## WORK INSTRUCTIONS
Copy exactly the lines from the one containing "Click the filter" through the last line of the records below, including both, and leave out any pictures.

## SUPPLIED DATA
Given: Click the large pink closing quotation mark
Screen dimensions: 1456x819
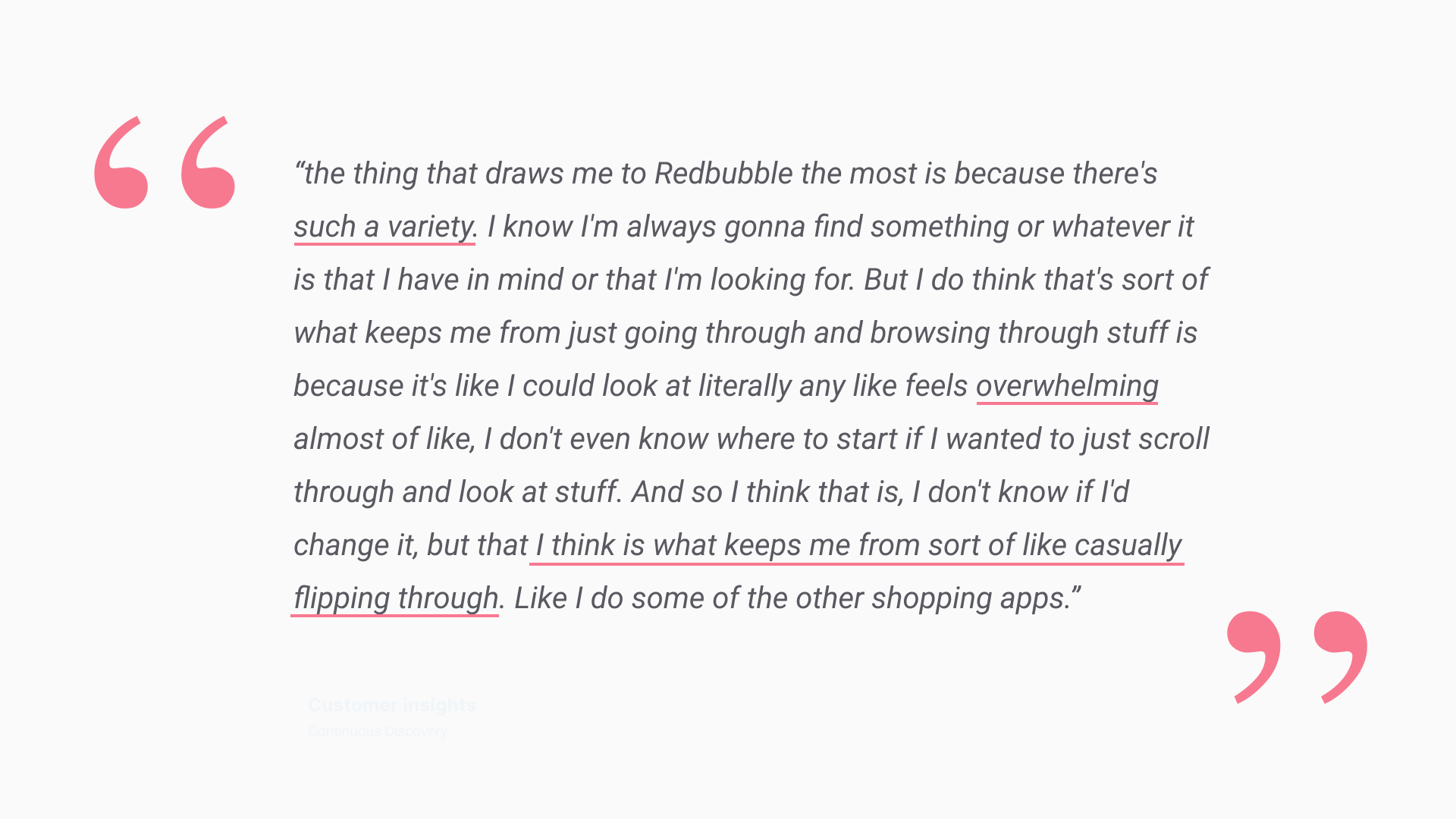Looking at the screenshot, I should [1297, 657].
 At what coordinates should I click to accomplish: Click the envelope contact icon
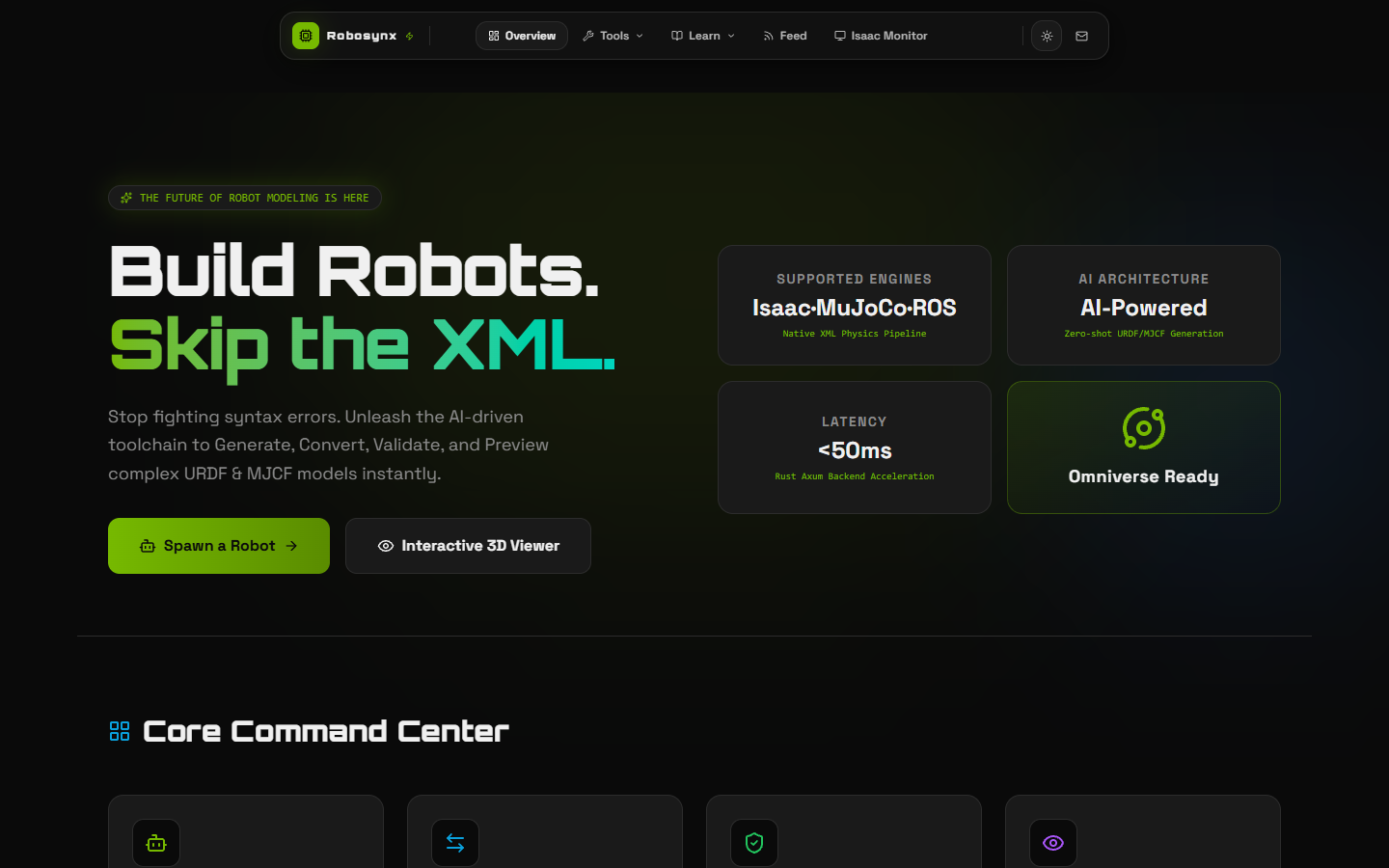pyautogui.click(x=1081, y=36)

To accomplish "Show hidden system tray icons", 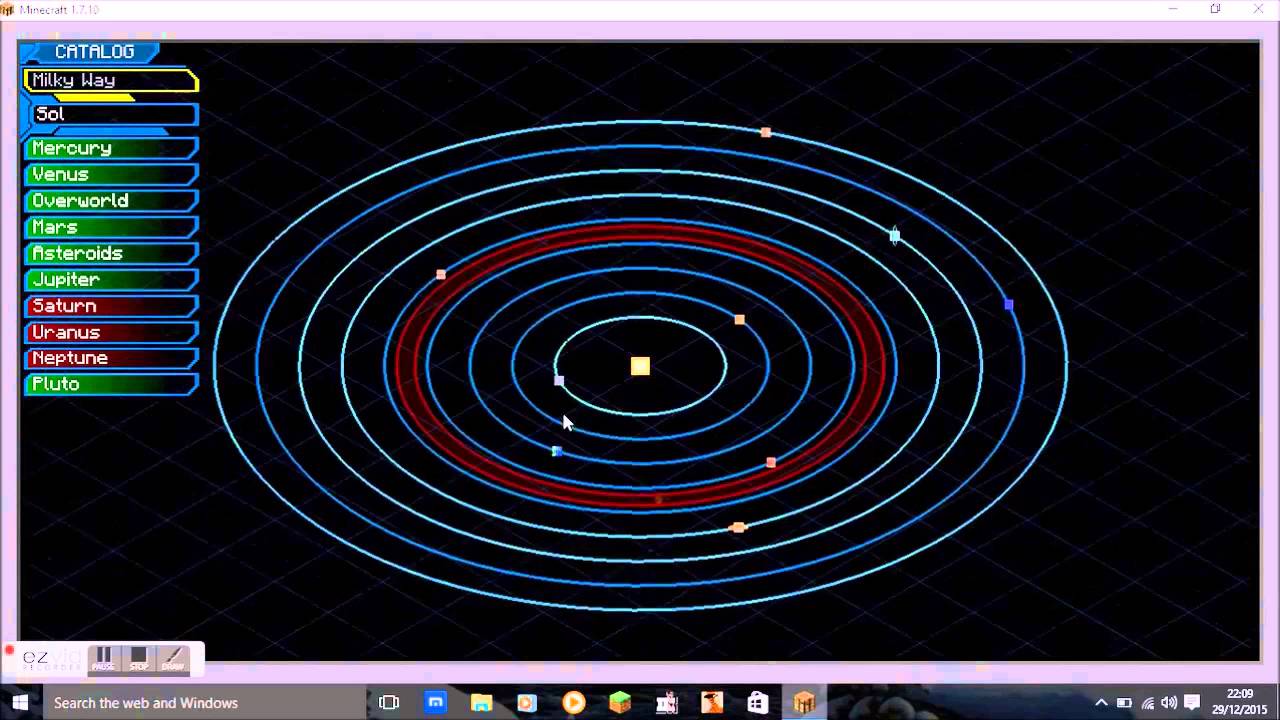I will (1101, 703).
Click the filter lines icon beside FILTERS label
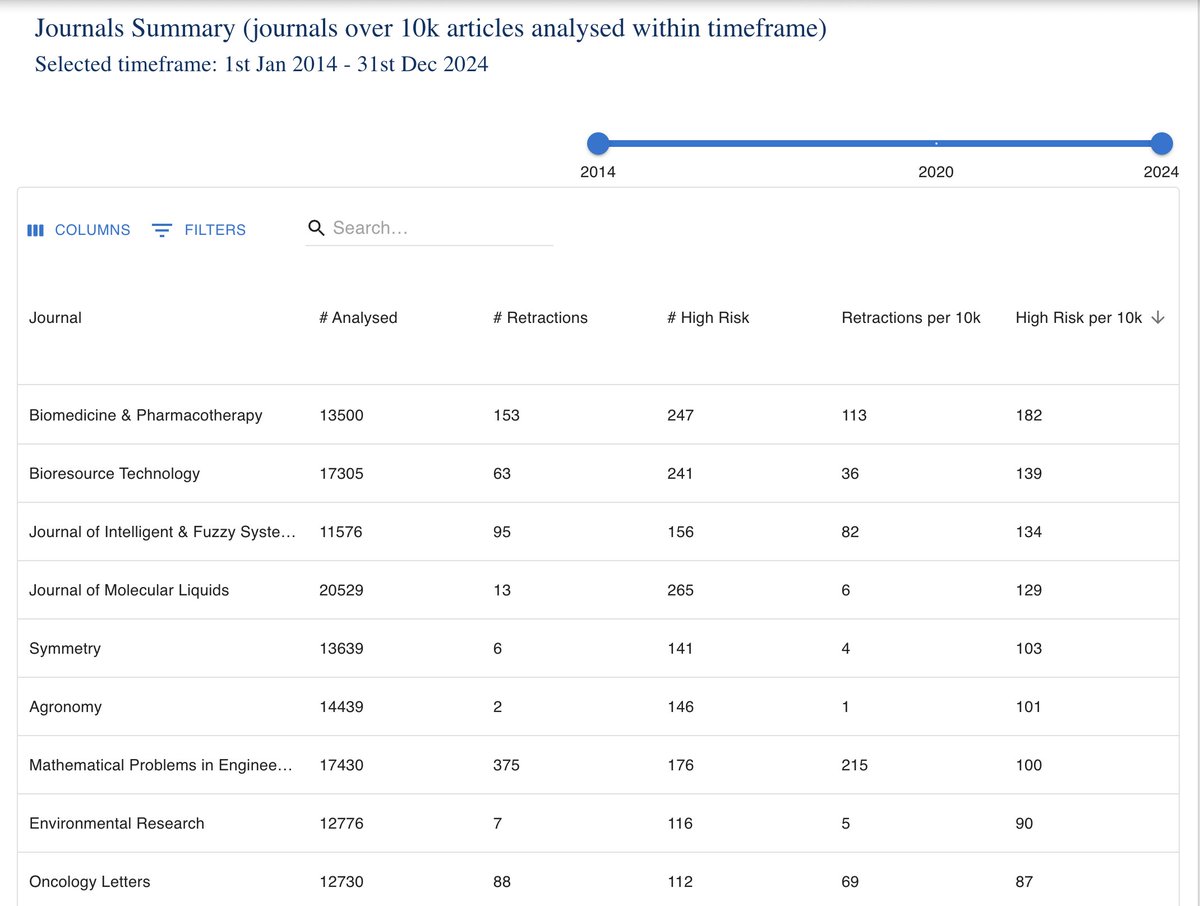This screenshot has width=1200, height=906. (161, 229)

## PROBLEM SOLUTION
Click the filter lines icon beside FILTERS label
This screenshot has width=1200, height=906. (161, 229)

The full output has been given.